##### Provided information #####

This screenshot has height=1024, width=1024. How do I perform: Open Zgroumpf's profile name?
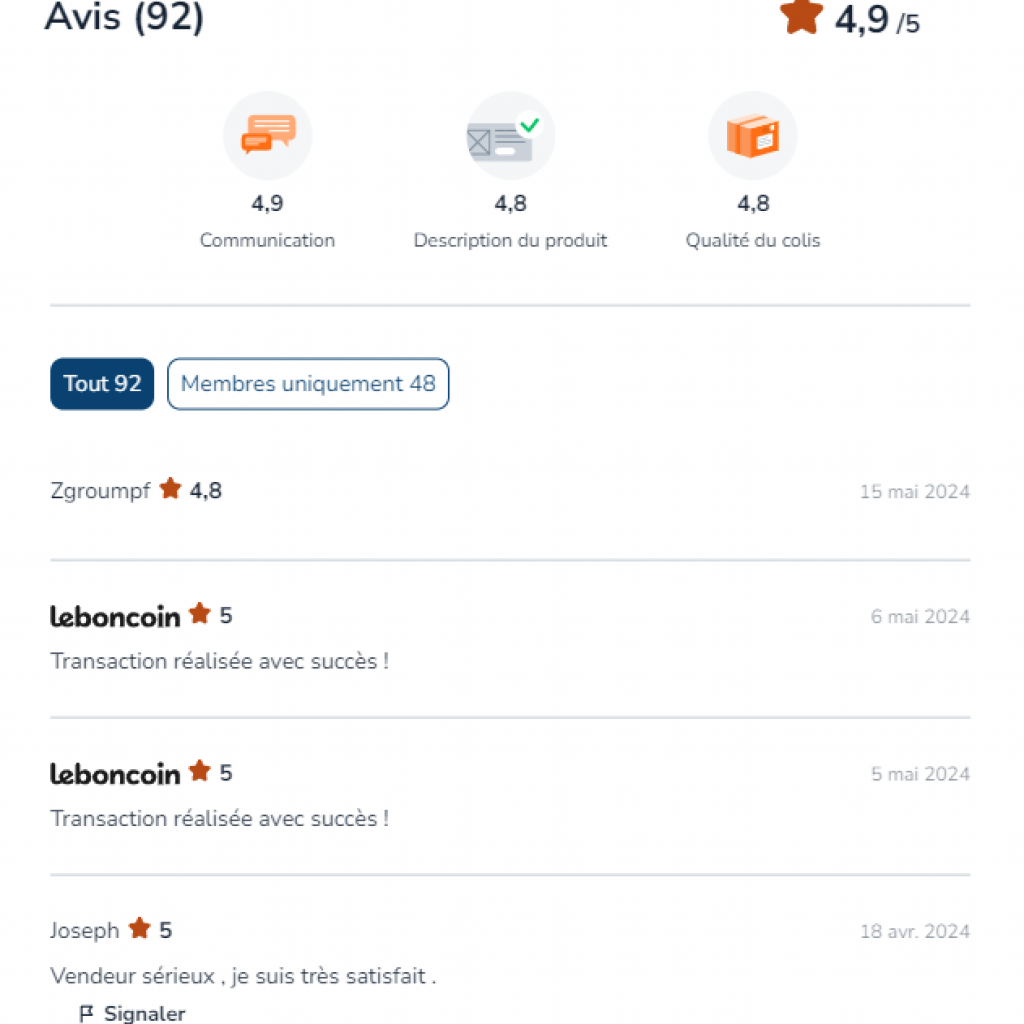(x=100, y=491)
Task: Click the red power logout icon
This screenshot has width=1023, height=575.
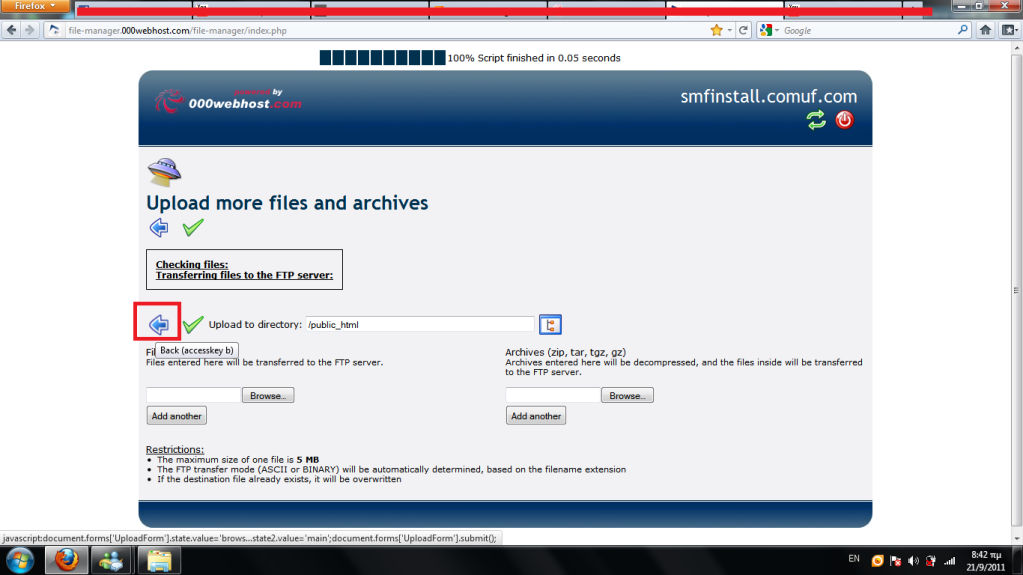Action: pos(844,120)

#####
##### Provided information #####

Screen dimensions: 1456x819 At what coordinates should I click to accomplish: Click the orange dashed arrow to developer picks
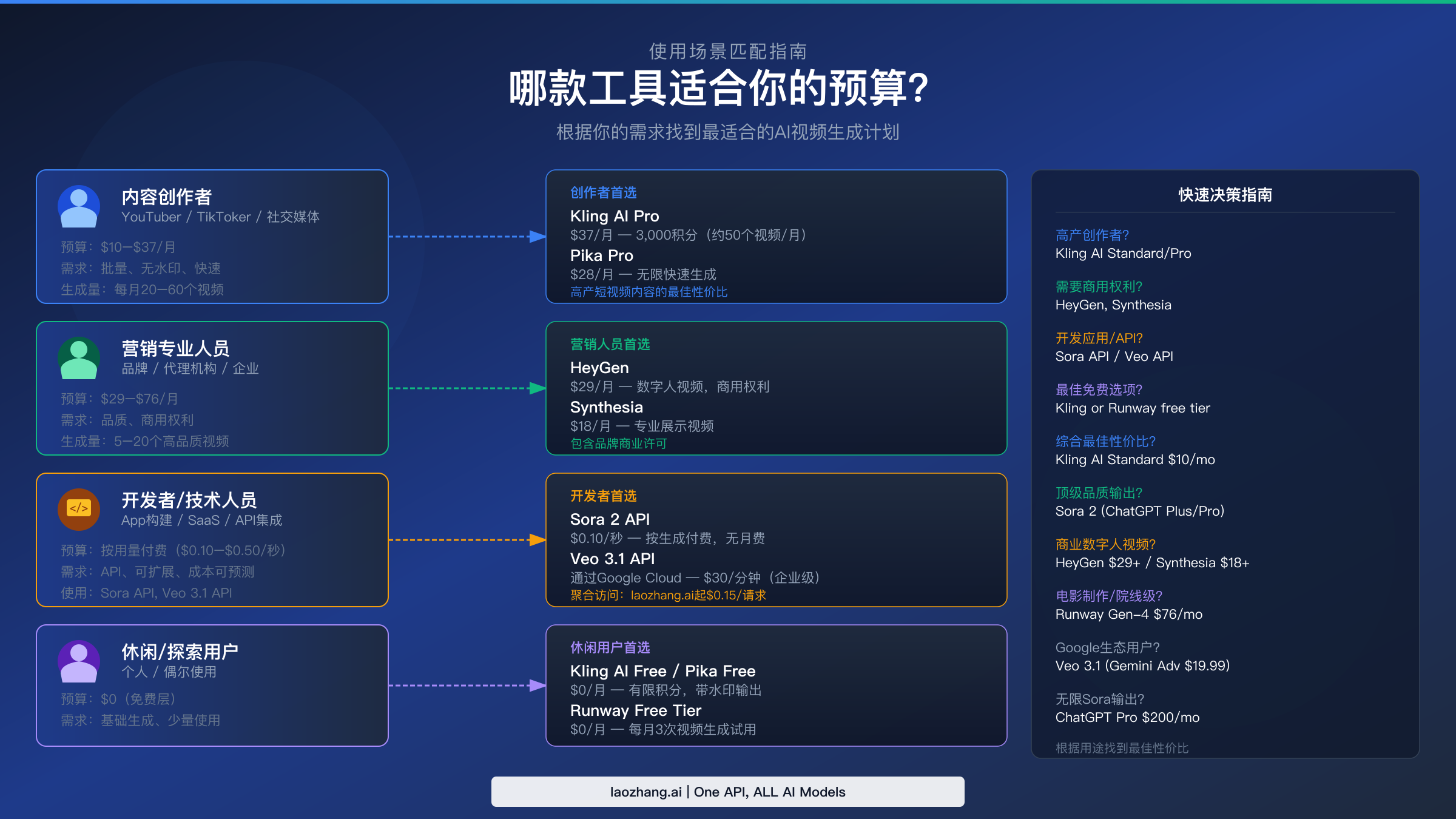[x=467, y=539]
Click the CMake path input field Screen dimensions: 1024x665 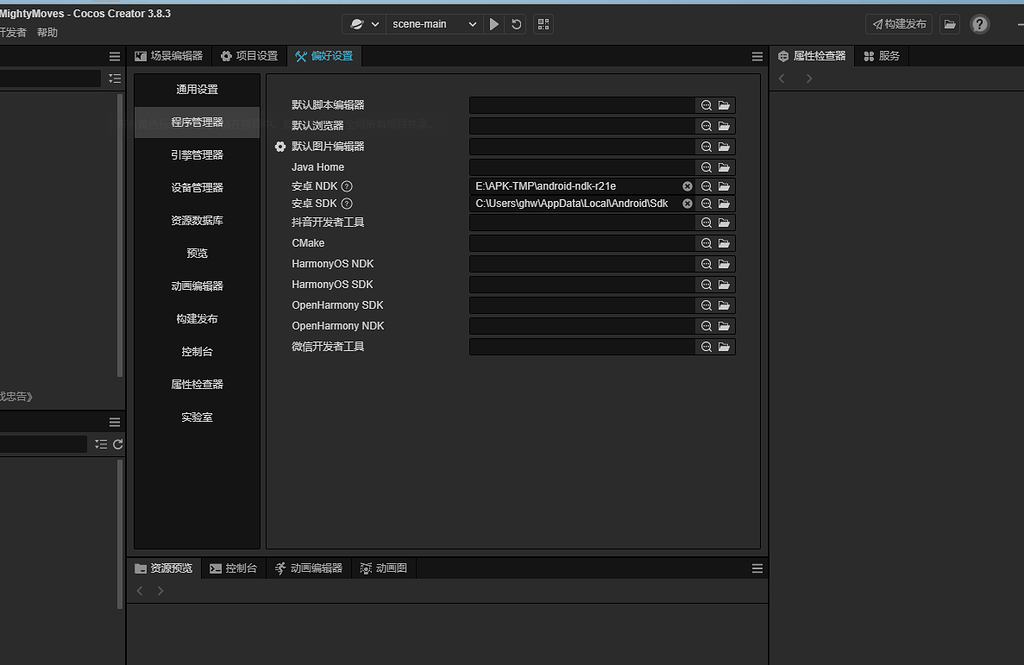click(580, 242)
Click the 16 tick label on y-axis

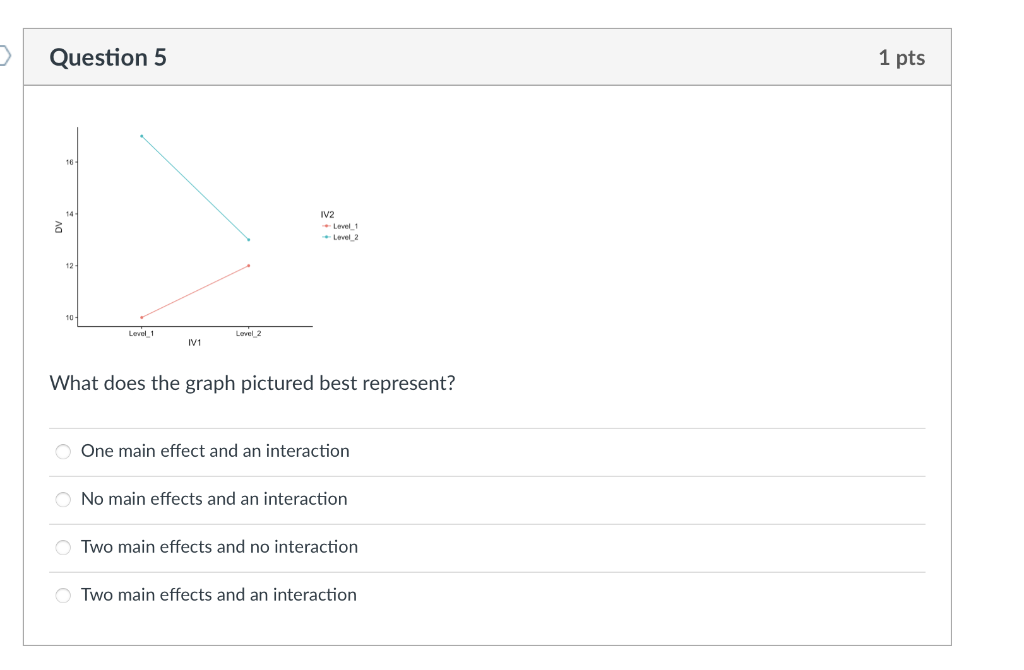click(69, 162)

#####

#### Description of the task:
Turn everything from the line containing "This screenshot has height=1024, width=1024." down to the line containing "Action: pos(844,120)", both lines included, into a numbered list with blank lines left out. Leave the pictures out of the list.

#### Completed task:
1. This screenshot has height=1024, width=1024. How do I perform: Open Zgroumpf's profile name?
2. (x=100, y=491)
3. Task: Click the red power logout icon
4. This screenshot has width=1023, height=575.
5. Action: pos(844,120)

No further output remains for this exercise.